« La recherche doit venir chez nous. En cinq ans, je n'ai vu personne chez moi », a expliqué Jean-Marc Onno, agriculteur méthaniseur membre de l'AAMF (1), au premier soir des « troisièmes Journées recherche et industrie biogaz et méthanisation », mercredi à Rennes (2).
Si cette déclaration paraît sévère, elle reflète en partie la teneur des échanges de l'après-midi, et la situation de la méthanisation agricole en France, qui ne décolle pas au rythme que souhaite voir le gouvernement. Seulement 50 installations agricoles et centralisées sont comptabilisées par l'Ademe (3) chaque année entre 2010 et 2014. Loin de l'ambition de Stéphane Le Foll et Ségolène Royal : respectivement 1.000 installations agricoles d'ici à 2020 avec le plan EMAA (4) et 1.500 installations en trois ans, toutes filières confondues.
« C'est la première fois que j'entends parler de ces journées »
Car malgré la qualité des présentations, et l'intérêt incontestable de plusieurs d'entre elles d'un point de vue de la recherche appliquée, l'impression demeure qu'il y a un vide entre les problèmes rencontrés par les agriculteurs méthaniseurs, en matière de rentabilité notamment, et les recherches des industriels ou des chercheurs.
Ce que n'a pas manqué de mettre en lumière Carine Pessiot, chargée des questions concernant la méthanisation à la chambre d'agriculture de la Bretagne. « C'est la première fois que j'entends parler de ces journées recherche et industrie », a-t-elle lancé aux quelque 230 participants. Avant d'ajouter, à propos des interventions en binôme agriculteur-industriel/chercheur : « On voit qu'il manque du lien entre vous » ; « nous avons besoin de parler ensemble avec les mêmes mots », a-t-elle reproché.

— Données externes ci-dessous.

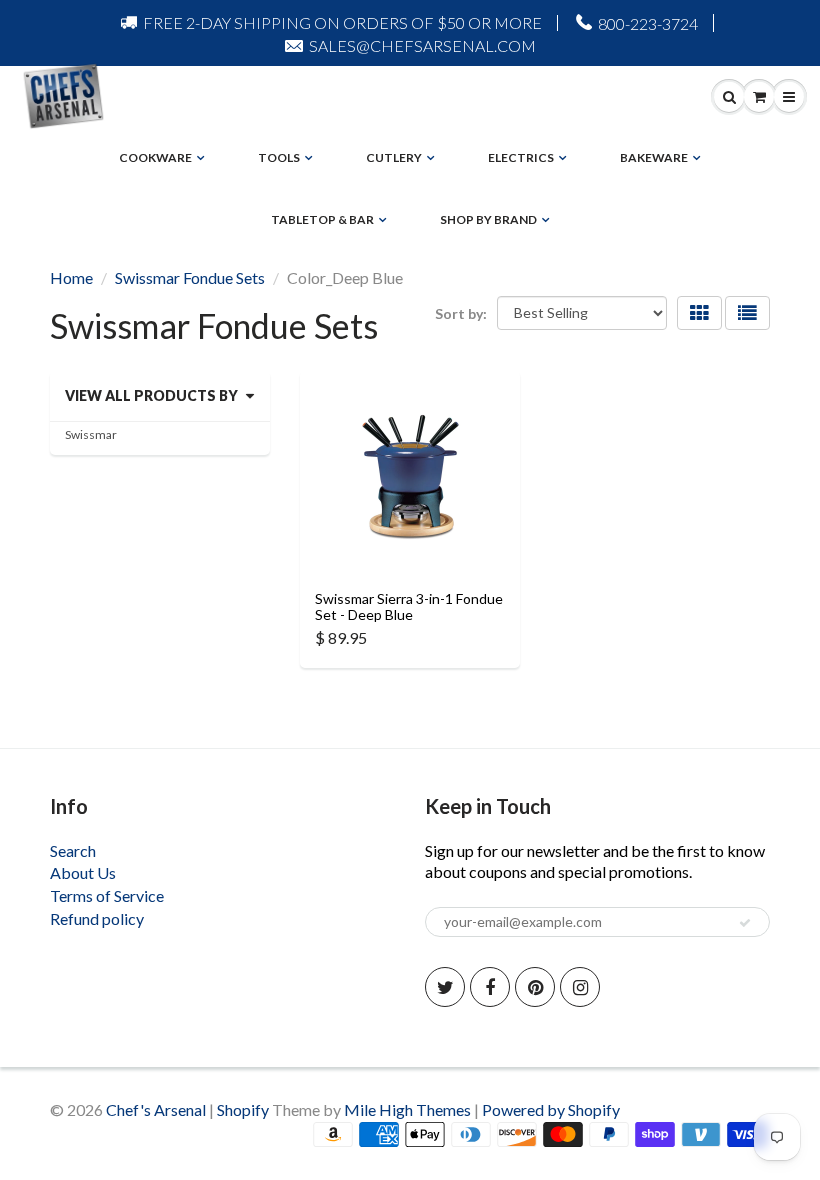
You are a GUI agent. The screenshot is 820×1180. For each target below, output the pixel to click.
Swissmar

Peu avant, c'est Guillaume Bastide, du service de la prévention et de la gestion des déchets à l'Ademe, qui ouvrait le sujet. « Il y a une collaboration chercheurs-industriels-exploitants agricoles à renforcer ». « Les appels d'offre de l'Ademe privilégient d'ailleurs les projets de démonstration en ce sens », a-t-il ajouté, avant de nuancer ses propos : « La recherche se déroule sur des années alors que l'exploitant veut un résultat de suite, tout comme l'Ademe. Pour y parvenir, il faut continuer à collaborer. »
Ce sur quoi Jean-Marc Onno a rebondi : « On n'a pas eu beaucoup de travail en commun. Ce qui serait bien, ce serait des groupes tripartites de travail régionaux chercheurs-méthaniseurs-prescripteurs ». Il reste à voir si cette proposition, issue d'une expertise de terrain, sera entendue.
_____
(1) Association des agriculteurs méthaniseurs de France.
(2) Plus de 230 participants se donnent rendez-vous à Rennes pour trois jours d'exposés et de débats sur la recherche appliquée pour la méthanisation ces 3, 4 et 5 février 2015.
(3) Agence de l'environnement et de la maîtrise de l'énergie.
(4) Energie méthanisation autonomie azote.